# [Excerpted records]
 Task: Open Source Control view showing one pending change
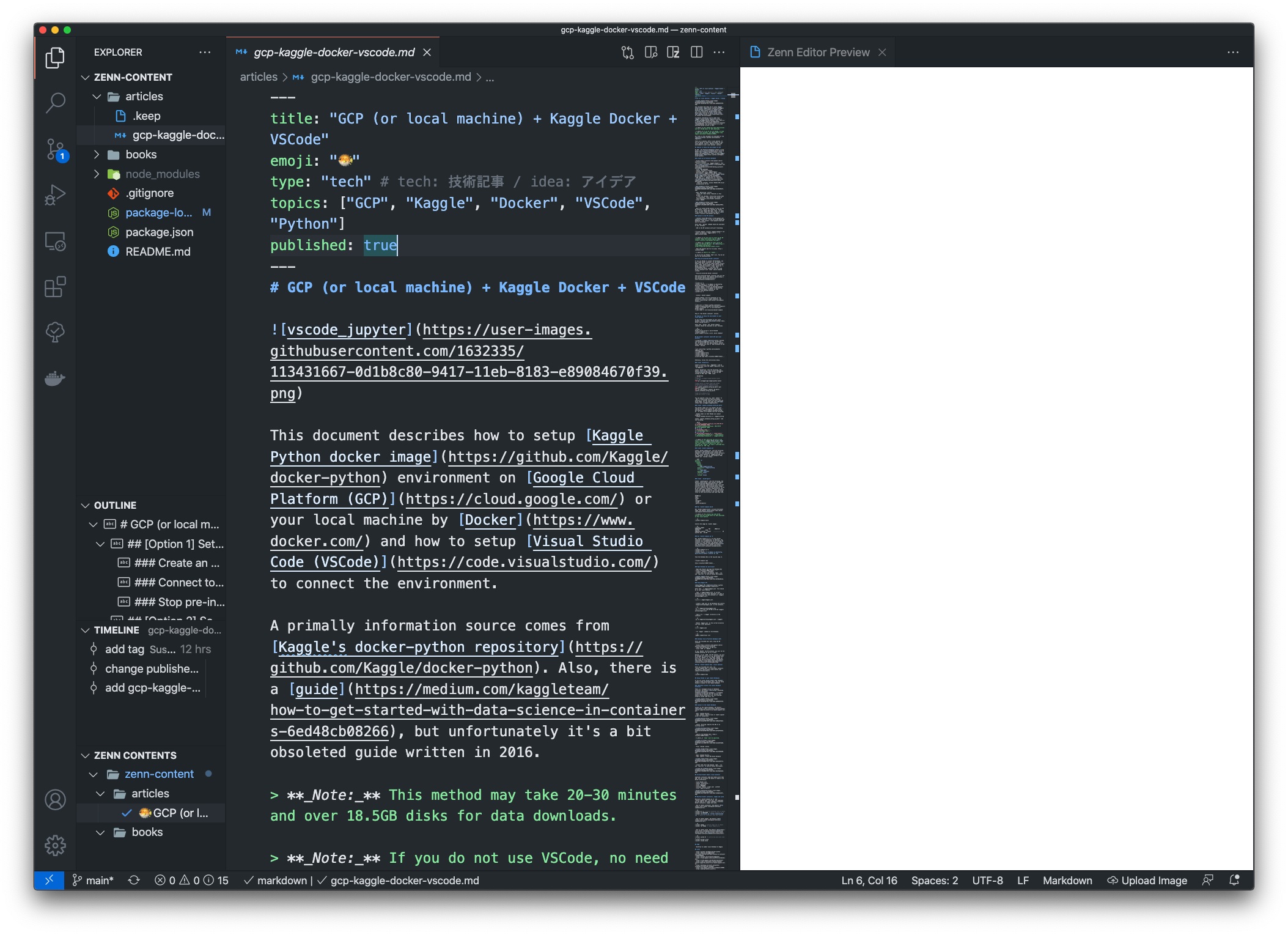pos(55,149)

--

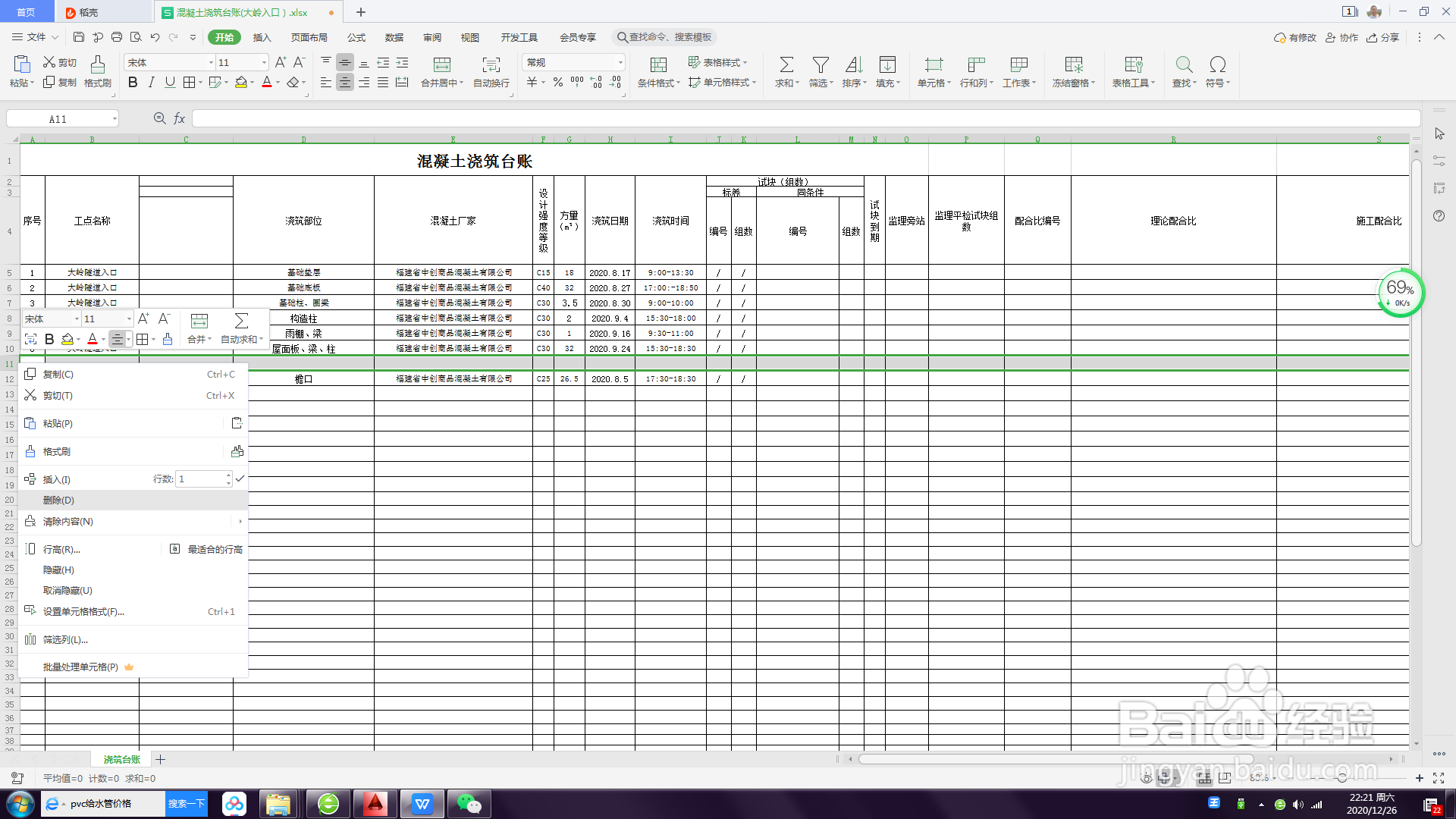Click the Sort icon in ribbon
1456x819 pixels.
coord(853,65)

# [Exercise objective]
Set out the rows from the line containing "Click the Sort icon in ribbon" through the line containing "coord(853,65)", both included, as a numbered list with blank lines left out. Leave the pictures out of your list.

# [In response]
1. Click the Sort icon in ribbon
2. 1456x819 pixels.
3. coord(853,65)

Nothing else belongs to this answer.